Exercise requirements:
Leave the pictures in the listing below aside and reproduce exactly the lines starting with the one with "This screenshot has height=501, width=937." and going on through the one with "Given: Click the K8s集群 sidebar icon", both ends included.

Records for the task:

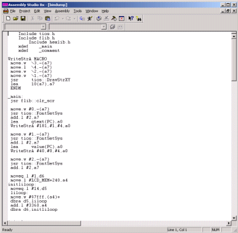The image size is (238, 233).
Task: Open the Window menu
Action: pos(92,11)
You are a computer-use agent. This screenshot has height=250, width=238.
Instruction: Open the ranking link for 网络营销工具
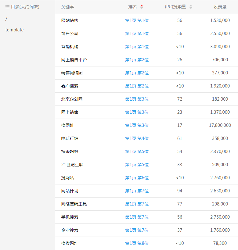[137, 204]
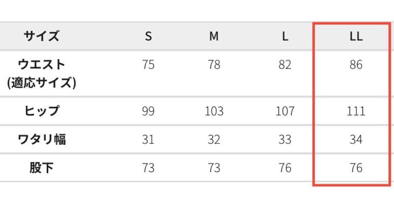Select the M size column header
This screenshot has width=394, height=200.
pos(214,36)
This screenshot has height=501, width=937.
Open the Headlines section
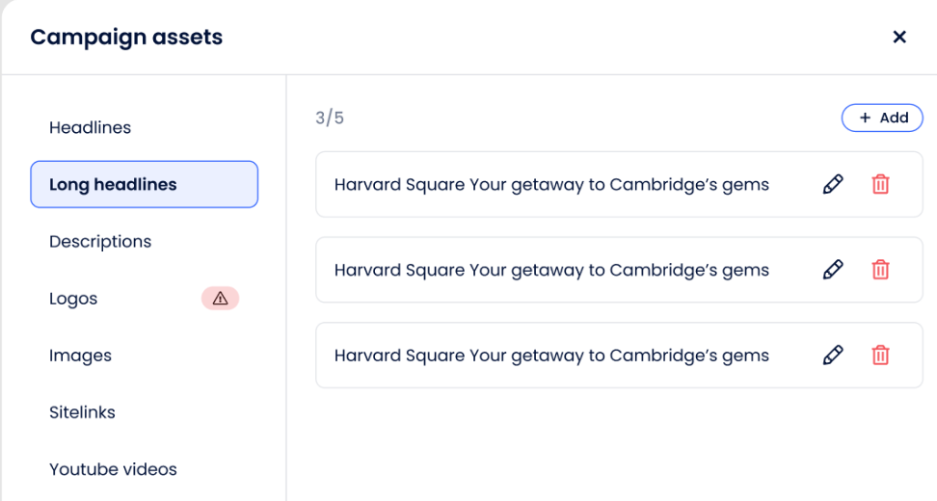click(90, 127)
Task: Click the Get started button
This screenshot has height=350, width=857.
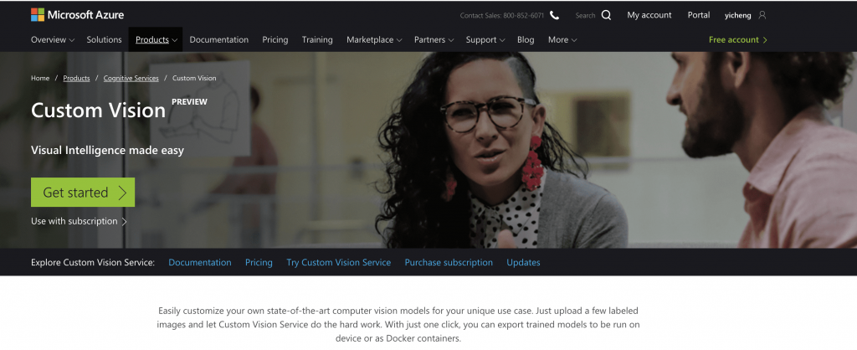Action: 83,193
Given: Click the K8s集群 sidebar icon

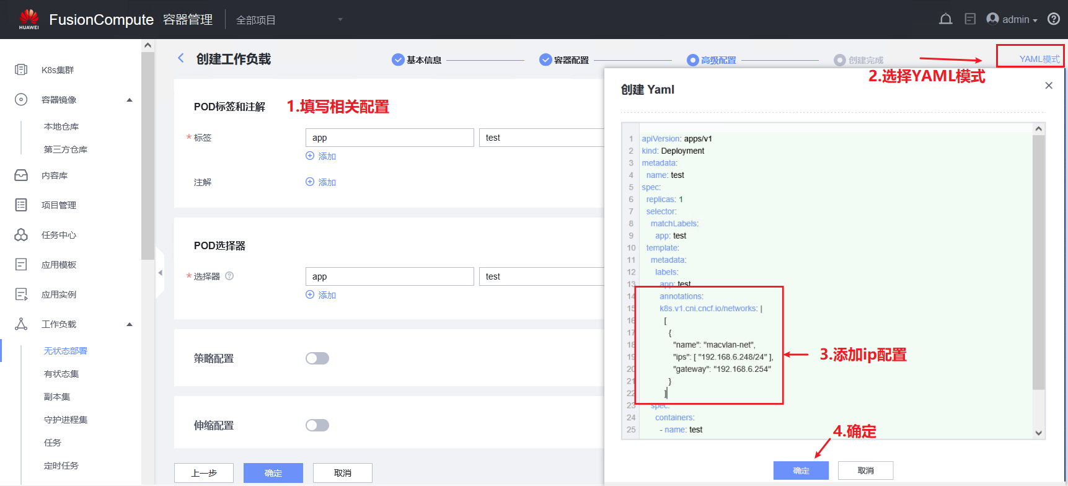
...
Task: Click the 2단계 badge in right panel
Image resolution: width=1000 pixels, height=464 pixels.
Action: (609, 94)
---
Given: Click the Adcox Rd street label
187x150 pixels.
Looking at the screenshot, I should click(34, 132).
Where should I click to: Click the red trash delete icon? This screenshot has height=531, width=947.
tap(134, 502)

Response to this exercise:
This screenshot has height=501, width=937.
Open the Headlines section
click(90, 127)
Task: Click the Get started button
This screenshot has height=350, width=857.
Action: 83,193
Given: Click the K8s集群 sidebar icon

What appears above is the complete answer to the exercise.